This happens more than people would think. I've never heard of anyone collecting a finder's fee for reporting it. The thing is, the IRS knows about it immediately since it's all reported through the payroll reports, including the quarterly tax returns they file and their regular tax remittances that go along with it. You wouldn't be reporting a fraudulent scheme, you'd be reporting a deadbeat long after the IRS discovered them.
Here's how this happens:
-Business starts to have annual losses.
-Business takes on debt to fund cash flow and hopefully wait out the downward trend.
-Downward trend continues, and business takes on more debt.
-One month they use their last available leverage to make payroll.

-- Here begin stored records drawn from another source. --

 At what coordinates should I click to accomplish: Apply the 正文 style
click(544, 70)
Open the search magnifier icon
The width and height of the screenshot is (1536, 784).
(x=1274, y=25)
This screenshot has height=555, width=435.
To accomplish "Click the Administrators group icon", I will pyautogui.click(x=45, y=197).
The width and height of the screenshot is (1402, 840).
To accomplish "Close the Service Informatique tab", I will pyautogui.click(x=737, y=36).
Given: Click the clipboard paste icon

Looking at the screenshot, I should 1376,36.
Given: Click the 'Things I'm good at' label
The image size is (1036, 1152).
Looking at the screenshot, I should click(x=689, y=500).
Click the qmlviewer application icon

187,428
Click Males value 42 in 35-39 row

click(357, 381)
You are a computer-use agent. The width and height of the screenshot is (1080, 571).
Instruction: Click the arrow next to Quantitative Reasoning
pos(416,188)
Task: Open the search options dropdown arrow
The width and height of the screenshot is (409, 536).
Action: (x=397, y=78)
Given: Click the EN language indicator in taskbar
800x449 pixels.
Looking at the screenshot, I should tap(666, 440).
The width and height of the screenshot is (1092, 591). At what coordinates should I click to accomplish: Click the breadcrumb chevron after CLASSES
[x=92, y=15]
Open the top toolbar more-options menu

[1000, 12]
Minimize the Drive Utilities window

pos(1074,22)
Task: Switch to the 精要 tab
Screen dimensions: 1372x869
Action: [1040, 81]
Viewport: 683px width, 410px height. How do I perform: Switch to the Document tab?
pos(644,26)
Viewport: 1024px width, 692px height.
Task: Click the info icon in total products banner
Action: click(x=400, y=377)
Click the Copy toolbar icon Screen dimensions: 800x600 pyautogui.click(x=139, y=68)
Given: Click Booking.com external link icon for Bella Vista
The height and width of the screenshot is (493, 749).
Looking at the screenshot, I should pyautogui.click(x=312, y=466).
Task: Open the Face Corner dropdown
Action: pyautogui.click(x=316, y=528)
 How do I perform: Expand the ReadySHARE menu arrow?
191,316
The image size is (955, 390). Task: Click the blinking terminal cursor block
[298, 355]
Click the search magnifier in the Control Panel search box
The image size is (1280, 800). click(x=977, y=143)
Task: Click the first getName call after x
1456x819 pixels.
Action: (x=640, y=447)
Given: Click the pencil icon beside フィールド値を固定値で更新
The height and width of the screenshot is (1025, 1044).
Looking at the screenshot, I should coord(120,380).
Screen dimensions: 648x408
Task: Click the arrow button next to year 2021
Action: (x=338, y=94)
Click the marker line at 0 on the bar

-No cash is left to remit the payroll taxes a week later, owner thinks "I'll make that big sale soon and remit them at the next payroll".
-Big sale never comes, wash, rinse, repeat.
-IRS comes knocking and wants taxes plus 25% penalties plus 5% interest.
Lesson: Don't use the IRS when you need leverage, they are a bad creditor to deal with.
I'm not trying to justify it, just letting you know it happens a lot, and it's easy to understand how it's possible. I think the owner is guilty of having too big an ego to admit he/she is losing control of their business. I don't think most times it's intentional or malicious.
sunshine, I'm glad it worked out for you.